# Passage provided:
..............................

Upon rereading the first chapter of Hands on Machine Learning, in addition to reading other sources, I’ve revised my answer to the difference between parameters and hyperparameters, and in doing so I also realized a key difference between machine and human learning. During the past few weeks, my answer to the question was bugging me, sitting in the back of my head, expecting clarification. As a result, I focused on finding a better answer. However, after finding a more correct answer, I still hold some previous bias about it. Machines don’t do this.

Unless intentionally programmed to do so, a machine won’t care about what it has or hasn’t “learned”. It’s indifferent to its own output. This is most evident when it comes time to retrain a model with new data. If the machine derives new answers, it doesn’t apply those new answers to the context of the old answers (unless specifically programmed to do so), and it will never revisit decisions on its own. It painfully replaces all old data with new data, whether it’s better data or not.

Even reinforcement learning, which draws new conclusions from new circumstances, produces output the machine is indifferent about. The machine beats our best chess champion, and we stand in awe. It beats our best Jeopardy champion, and we’re amazed. It wins at Go, and we say, “Now it’s learned to be smarter than us”. Nothing could be further from the truth. It simply calculated a better decision than it previously did. It has no personal interest in playing these games. It’s completely indifferent.

Christina Wodtke explains what I’m trying to say with much more elegance in this excerpt from her book, Radical Focus. she talks about different ways to learn, or what I would call learning components. Relating this to machine learning, the instructional component would be similar to setting up a model for the machine to run, running the model would be similar to the action component, and reflection would be what’s mainly lacking from our current models. If we could sufficiently build models that favor reflection, then the need to explicitly instruct and train machines would be reduced, and we would truly have a machine that “learns” new things on its own. I propose that this is entirely possible to do with today’s technology, and I suspect that the main reason it hasn’t become reality is that it’s not yet financially beneficial.


A Clarification of Machine Learning

In my previous post I gave 3 different definitions of Machine Learning. One of those definitions was something along the lines of “training a machine to learn answers on its own”. Although I had already stated such a definition lacks context, I should’ve outright said it is either highly misleading or just plain wrong. I may get in trouble with several marketing folks for saying this, but machines do not “learn” anything in the sense that we usually define “learn”. Machines, or computers to be more specific, are powerful calculators. They have always produced answers based on specific calculations, and the field of machine learning is no different. Don’t get me wrong. They can be programmed with the most efficient algorithms possible to produce amazing results, but never in the process are they learning anything from those algorithms. They take data in, process the algorithms, and calculate a result. Period.

..............................

# Data section:
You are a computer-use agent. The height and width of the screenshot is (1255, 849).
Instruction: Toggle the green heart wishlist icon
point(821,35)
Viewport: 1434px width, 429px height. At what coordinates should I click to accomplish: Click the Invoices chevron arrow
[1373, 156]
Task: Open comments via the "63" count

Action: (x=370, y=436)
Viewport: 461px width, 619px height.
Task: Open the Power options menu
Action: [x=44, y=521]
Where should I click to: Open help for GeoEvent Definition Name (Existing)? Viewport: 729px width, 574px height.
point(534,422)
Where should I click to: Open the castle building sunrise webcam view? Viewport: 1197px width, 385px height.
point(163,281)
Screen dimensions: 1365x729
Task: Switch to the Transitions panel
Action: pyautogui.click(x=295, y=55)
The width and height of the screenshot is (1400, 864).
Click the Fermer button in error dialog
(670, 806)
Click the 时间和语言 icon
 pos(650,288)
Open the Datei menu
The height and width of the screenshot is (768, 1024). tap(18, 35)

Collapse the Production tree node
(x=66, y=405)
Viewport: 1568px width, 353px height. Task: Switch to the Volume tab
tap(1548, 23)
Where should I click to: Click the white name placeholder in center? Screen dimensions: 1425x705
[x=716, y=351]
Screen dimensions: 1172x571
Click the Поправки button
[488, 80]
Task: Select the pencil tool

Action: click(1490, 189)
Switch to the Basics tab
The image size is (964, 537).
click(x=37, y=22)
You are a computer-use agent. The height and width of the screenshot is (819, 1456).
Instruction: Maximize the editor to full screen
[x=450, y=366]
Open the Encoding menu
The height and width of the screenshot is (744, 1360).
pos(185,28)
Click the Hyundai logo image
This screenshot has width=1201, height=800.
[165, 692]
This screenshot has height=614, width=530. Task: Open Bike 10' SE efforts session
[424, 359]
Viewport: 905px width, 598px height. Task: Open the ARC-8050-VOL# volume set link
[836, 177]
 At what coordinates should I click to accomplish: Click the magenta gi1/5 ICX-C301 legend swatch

..............................

# Stated task 1:
Reproduce verbatim the passage of the machine learning essay that begins at the words "Unless intentionally programmed" and stops after "data or not.".
# Stated task 2:
Pick up the machine learning essay after its final sentence and keep writing in the same voice.

# Written response 1:
Unless intentionally programmed to do so, a machine won’t care about what it has or hasn’t “learned”. It’s indifferent to its own output. This is most evident when it comes time to retrain a model with new data. If the machine derives new answers, it doesn’t apply those new answers to the context of the old answers (unless specifically programmed to do so), and it will never revisit decisions on its own. It painfully replaces all old data with new data, whether it’s better data or not.

# Written response 2:
That said, the holy grail of machine learning is what we call AGI, and as of today we’ve made very little progress toward it. In fact, if we’re ever to make significant progress toward it, I would argue that we need to harness something completely outside of our existing calculations to get there, and even then we may not reach it using calculations alone. AGI, or Artificial General Intelligence, is the ability of a trained machine to apply its knowledge directly to a problem that it has never been trained on. A correlation for humans would be similar to our process of sensing danger. When we are young, we’re told not to touch the stove. Eventually we touch the stove. Whether we did so intentionally or accidentally, from that point on we have a very real experience that reinforces our training (I’ll talk more about reinforcement learning later). Through this reinforcement experience we gain several new inputs, which we associate with the fact we’ve been told not to touch the stove. Later when we approach a campfire, we feel the heat, see the flame color and movement, and we’re internally alerted, “Don’t touch the campfire!” We didn’t have to be told by someone else. We had a general idea that the combination of inputs were similar enough to the stove, and we correctly applied our knowledge to the new situation. What’s more, we never have to prove our decision to be correct. We just know it is.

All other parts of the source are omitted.